Salam dan terima kasih pertanyaannya:

(1). Dalil syariat, yakni Qur'an dan hadits itu, banyak sekali mengandung pertentangan dan kontradiksi. Misalnya kedua hadits di atas yang menjadi pertanyaan ibu.

(2). Pertentangan-pertentangan seperti itu, tidak menjadikan keduanya gugur dan apalagi dikatakan lemah atau palsu. Mungkin kalau wahabi langsung pilih satu dan main tembak saja bahwa salah satunya palsu.

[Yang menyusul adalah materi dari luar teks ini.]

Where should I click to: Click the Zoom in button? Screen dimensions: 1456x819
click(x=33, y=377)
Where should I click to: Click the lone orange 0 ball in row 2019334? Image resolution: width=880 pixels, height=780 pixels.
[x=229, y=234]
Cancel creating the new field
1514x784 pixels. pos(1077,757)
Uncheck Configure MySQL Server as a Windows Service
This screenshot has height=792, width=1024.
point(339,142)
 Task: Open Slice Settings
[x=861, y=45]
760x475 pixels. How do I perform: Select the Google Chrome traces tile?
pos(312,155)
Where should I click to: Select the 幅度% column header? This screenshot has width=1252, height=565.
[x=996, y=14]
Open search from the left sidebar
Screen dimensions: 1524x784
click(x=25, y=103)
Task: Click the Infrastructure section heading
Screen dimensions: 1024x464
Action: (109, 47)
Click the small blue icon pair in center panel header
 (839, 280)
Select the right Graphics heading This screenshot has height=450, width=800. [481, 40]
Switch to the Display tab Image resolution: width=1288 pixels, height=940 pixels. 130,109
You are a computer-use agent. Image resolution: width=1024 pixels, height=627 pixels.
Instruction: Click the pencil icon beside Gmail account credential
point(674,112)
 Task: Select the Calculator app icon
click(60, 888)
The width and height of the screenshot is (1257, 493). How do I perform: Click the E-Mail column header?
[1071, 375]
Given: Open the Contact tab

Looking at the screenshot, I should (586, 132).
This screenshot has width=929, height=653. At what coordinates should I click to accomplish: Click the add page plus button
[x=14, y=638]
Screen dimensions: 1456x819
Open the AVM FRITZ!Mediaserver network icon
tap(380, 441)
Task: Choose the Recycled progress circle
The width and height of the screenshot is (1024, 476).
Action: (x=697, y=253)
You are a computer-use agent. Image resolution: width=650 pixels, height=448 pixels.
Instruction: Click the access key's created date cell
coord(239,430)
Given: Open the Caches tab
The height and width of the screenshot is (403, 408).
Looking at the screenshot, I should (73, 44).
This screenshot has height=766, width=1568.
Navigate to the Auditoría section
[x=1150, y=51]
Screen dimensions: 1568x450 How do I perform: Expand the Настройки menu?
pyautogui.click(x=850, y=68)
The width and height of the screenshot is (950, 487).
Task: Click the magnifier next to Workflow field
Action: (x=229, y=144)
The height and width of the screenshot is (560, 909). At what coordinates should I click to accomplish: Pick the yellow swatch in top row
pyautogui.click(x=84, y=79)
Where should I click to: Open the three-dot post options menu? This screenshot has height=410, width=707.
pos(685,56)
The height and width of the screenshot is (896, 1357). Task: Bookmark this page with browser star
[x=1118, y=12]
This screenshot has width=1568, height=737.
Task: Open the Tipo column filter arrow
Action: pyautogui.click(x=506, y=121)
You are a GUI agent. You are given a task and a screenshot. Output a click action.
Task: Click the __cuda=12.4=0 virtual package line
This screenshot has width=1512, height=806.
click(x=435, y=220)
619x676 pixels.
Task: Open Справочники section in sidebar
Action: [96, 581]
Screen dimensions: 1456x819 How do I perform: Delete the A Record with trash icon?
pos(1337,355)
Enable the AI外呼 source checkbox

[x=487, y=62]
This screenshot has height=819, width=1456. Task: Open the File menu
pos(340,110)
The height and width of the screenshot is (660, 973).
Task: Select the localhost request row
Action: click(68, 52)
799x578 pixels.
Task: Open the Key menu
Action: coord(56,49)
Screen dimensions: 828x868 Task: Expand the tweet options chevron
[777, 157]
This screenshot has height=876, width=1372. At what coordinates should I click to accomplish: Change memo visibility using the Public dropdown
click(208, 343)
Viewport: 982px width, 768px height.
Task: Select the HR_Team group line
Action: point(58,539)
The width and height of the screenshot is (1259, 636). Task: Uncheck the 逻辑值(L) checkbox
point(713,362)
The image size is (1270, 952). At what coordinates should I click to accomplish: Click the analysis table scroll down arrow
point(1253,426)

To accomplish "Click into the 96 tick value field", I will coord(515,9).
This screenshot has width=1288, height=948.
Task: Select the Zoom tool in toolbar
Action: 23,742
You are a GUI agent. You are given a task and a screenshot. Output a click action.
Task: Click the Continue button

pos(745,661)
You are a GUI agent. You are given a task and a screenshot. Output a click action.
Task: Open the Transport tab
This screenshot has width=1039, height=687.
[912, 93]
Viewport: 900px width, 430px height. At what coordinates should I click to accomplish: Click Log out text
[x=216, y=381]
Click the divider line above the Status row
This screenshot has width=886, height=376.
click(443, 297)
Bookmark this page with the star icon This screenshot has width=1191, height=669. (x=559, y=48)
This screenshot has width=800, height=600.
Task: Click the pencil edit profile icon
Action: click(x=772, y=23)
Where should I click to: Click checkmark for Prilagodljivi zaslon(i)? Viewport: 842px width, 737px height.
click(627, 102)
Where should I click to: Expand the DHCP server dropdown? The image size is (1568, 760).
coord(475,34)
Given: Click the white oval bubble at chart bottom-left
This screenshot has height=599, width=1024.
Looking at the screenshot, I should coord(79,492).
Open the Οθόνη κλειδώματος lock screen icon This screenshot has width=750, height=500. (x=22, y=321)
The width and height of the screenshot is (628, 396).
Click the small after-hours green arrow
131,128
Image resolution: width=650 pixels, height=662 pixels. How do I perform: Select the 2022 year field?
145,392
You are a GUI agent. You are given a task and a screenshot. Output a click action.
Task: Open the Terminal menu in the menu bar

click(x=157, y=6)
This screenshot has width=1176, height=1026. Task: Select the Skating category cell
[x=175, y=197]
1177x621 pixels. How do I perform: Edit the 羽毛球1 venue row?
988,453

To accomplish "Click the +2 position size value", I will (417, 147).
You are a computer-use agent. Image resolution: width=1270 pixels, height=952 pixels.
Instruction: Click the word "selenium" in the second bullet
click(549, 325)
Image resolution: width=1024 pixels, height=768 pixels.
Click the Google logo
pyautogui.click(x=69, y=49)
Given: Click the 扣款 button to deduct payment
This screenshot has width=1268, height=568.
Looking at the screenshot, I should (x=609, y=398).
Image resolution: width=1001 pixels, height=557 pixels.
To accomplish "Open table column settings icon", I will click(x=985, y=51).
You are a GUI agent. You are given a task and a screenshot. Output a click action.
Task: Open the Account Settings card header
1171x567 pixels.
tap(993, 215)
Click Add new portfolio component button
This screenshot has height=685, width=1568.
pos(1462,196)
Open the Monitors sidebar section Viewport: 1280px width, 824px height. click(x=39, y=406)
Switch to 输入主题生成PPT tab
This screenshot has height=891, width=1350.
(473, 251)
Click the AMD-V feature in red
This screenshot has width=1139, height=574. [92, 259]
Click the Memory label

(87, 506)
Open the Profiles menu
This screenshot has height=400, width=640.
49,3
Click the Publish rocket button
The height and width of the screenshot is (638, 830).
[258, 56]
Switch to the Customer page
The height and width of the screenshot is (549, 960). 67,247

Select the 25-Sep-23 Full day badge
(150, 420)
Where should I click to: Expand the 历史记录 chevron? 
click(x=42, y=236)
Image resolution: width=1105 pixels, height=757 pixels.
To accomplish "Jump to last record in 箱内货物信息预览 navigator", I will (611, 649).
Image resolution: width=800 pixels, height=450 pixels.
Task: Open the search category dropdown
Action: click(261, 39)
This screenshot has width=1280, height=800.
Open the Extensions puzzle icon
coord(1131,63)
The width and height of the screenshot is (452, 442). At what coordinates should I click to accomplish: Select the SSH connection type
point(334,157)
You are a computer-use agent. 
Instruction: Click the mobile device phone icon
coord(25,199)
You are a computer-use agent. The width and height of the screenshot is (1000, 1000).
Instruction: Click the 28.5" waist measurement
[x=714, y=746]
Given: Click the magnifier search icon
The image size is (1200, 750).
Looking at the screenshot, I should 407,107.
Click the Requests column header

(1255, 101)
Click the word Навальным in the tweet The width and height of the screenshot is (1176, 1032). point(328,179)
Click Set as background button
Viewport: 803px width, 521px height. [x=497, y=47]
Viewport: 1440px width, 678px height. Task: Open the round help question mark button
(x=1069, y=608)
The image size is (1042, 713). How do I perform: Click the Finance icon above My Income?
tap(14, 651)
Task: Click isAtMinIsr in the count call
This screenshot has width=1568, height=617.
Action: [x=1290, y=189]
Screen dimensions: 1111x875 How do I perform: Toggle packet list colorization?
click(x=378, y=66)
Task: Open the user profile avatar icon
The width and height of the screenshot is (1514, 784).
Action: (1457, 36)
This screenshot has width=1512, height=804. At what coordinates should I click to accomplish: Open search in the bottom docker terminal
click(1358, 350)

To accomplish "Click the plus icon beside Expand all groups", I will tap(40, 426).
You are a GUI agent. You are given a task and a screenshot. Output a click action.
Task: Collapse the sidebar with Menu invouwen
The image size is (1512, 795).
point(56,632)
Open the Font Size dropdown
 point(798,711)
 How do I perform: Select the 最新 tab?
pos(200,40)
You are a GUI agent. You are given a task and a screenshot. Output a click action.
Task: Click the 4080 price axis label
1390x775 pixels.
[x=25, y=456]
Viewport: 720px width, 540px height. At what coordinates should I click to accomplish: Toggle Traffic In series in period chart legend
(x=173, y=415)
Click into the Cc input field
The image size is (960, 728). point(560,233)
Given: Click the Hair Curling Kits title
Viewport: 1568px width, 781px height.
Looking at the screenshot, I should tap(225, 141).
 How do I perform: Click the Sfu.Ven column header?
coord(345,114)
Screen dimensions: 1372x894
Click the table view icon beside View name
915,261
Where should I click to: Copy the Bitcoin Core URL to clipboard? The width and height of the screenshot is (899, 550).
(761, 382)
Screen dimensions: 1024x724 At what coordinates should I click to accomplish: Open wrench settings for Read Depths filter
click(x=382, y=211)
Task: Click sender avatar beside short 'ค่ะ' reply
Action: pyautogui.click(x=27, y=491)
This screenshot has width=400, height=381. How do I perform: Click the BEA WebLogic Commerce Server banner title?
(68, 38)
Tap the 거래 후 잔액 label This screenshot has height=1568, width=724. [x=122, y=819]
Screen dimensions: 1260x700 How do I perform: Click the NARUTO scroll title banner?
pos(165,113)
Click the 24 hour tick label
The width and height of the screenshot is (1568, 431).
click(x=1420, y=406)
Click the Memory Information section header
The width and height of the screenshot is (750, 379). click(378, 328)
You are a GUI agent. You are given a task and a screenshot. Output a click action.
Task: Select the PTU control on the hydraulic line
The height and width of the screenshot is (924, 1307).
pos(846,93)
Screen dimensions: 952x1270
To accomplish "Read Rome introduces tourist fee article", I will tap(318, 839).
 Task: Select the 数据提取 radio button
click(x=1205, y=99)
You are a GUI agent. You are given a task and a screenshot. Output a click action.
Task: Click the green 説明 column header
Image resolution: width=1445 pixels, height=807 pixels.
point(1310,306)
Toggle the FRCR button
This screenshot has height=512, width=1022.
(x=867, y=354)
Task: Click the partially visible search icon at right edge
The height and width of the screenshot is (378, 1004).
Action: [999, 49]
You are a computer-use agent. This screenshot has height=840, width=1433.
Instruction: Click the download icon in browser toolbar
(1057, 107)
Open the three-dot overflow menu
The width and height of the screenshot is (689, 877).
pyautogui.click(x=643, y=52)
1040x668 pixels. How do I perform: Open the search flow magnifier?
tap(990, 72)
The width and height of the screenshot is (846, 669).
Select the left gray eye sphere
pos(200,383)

Padahal tidak demikian.

(3). Hauzah atau pesantren diadakan gunanya untuk memecahkan jutaan masalah agama yang, diantaranya adalah kontradiksi hadits atau ayat atau ayat dan hadits ini.

(4). Saya tidak mau mengajari tentang pemaduan dua dalil yang berkontradiksi itu. Tetapi sekedar mau memberikan wawasan betapa ilmu-ilmuagama itu, sama dengan yang lainnya, perlu kepada pembelajaran khusus, yakni spesifikasi. Karena itulah perlu adanya taqlid.

(5). Tahu maknanya “wajib taqlid” ??? Maknanya adalah “Haram bagi yang bukan mujtahid untuk merujuk ke ayat dan hadits secara langsung”. Dan keharaman ini dari sisi keprofesionalannya, bukan benar salahnya. Karena itu penyimpulan fikih yang bukan mujtahid itu tetap dosa, sekalipun kesimpulannya benar. Karena yang dihitung dosanya adalah dari sisi “Kenekadannya membuat hukum”.

Dan ia dikatakan membuat hukum, walaupun berusaha mengambil dari Qur'an dan hadits, karena kalau tidak memiliki alatnya, maka apapun yang dia pahami akan keliru (setidaknya sangat mungkin keliru).

(6). Jadi, bermain hadits dan ayat tanpa alat itulah yang dikatakan “Nekad” dan “Berani kepada Allah” serta hukumnya haram.

(7). Dengan demikian, maka untuk masalah dua hadits di atas itu tidak usah dipikirin. Karena kalau dipikirin akan menjadi mengerjakan sesuatu yang Haram. Karena itu, tugas bukan mujtahid adalah mengembalikan masalah-masalah seperti itu kepada mujtahid.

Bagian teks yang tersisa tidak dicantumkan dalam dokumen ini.